Please pull every line of text from the records below and reproduce each one word for word, leaving the pictures out of your answer.

Dataset rows
--- BEGIN ---

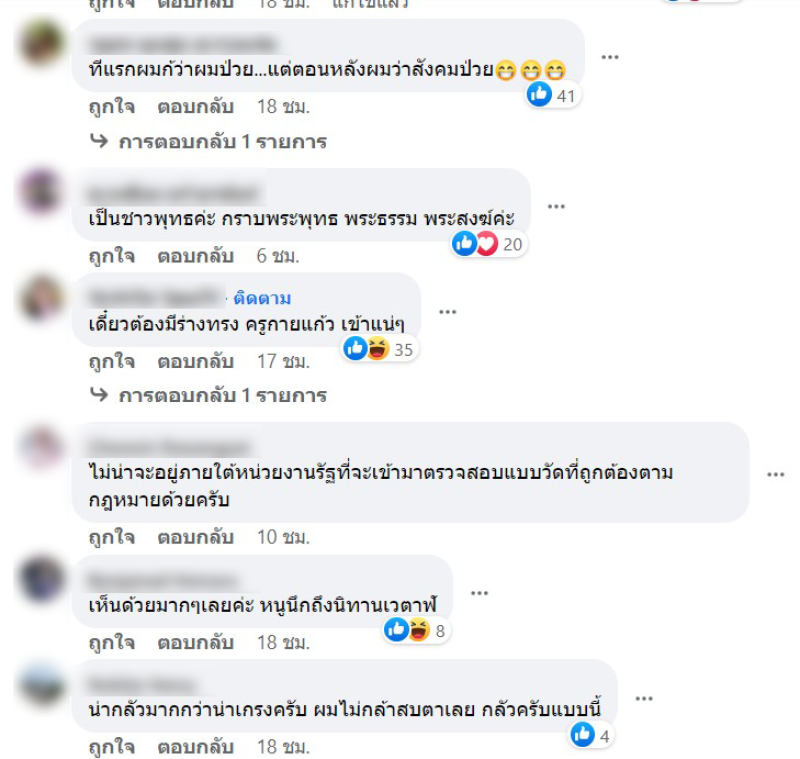Follow the commenter via ติดตาม link
The width and height of the screenshot is (800, 759).
(x=262, y=298)
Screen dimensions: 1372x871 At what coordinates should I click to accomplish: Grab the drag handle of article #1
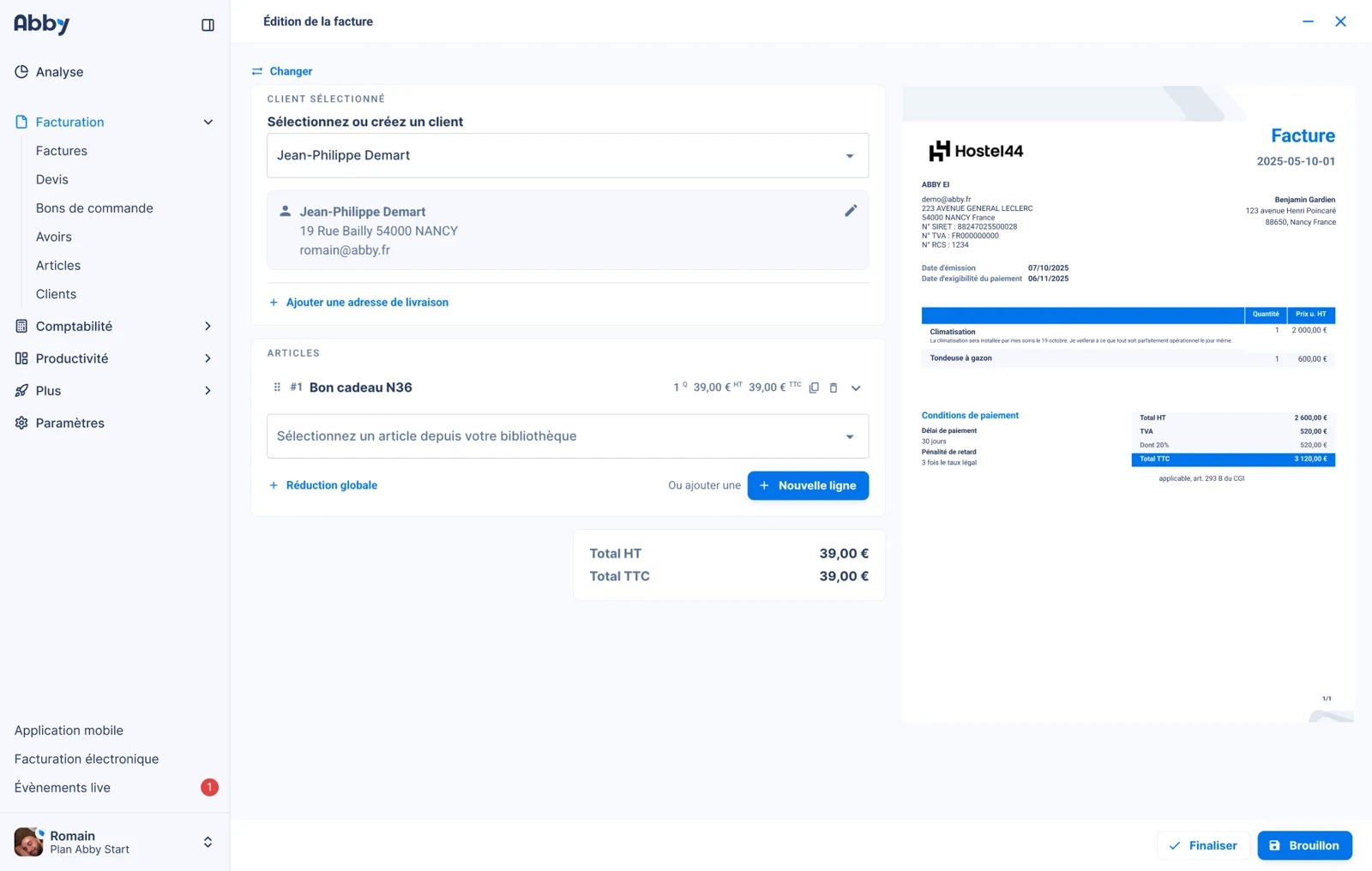coord(277,387)
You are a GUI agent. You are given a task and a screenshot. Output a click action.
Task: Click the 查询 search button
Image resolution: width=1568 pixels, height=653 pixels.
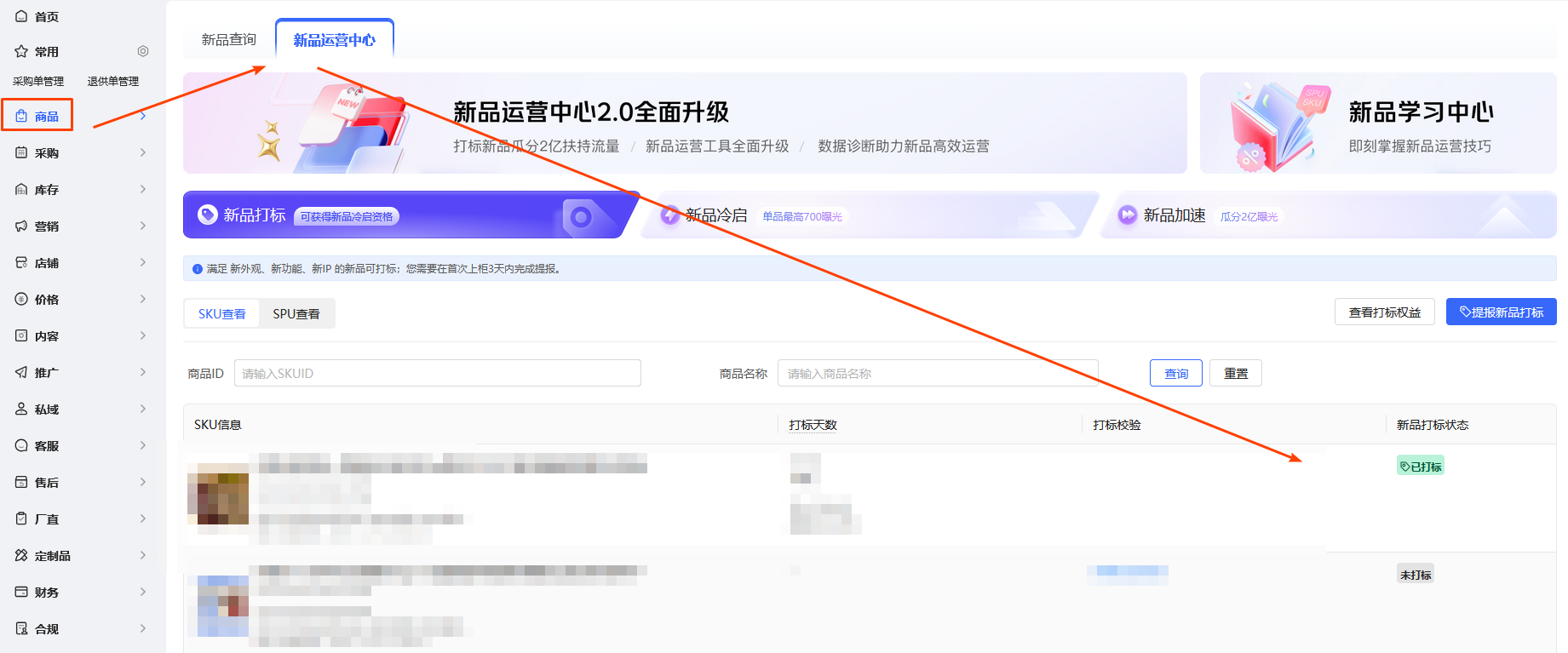point(1175,374)
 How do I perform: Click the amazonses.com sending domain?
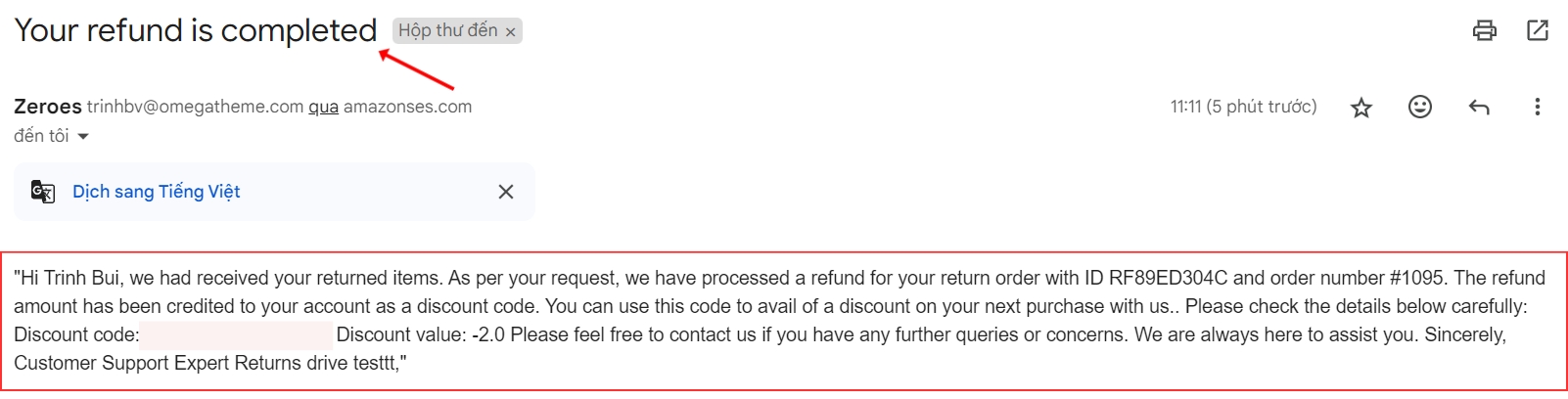[x=407, y=107]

--- END ---

[Answer below]
Follow the commenter via ติดตาม link
The width and height of the screenshot is (800, 759).
(x=262, y=298)
Screen dimensions: 1372x871 At what coordinates should I click to accomplish: Grab the drag handle of article #1
coord(277,387)
You are a GUI agent. You are given a task and a screenshot. Output a click action.
Task: Click the 查询 search button
Image resolution: width=1568 pixels, height=653 pixels.
point(1175,374)
 How do I perform: Click the amazonses.com sending domain?
[x=407, y=107]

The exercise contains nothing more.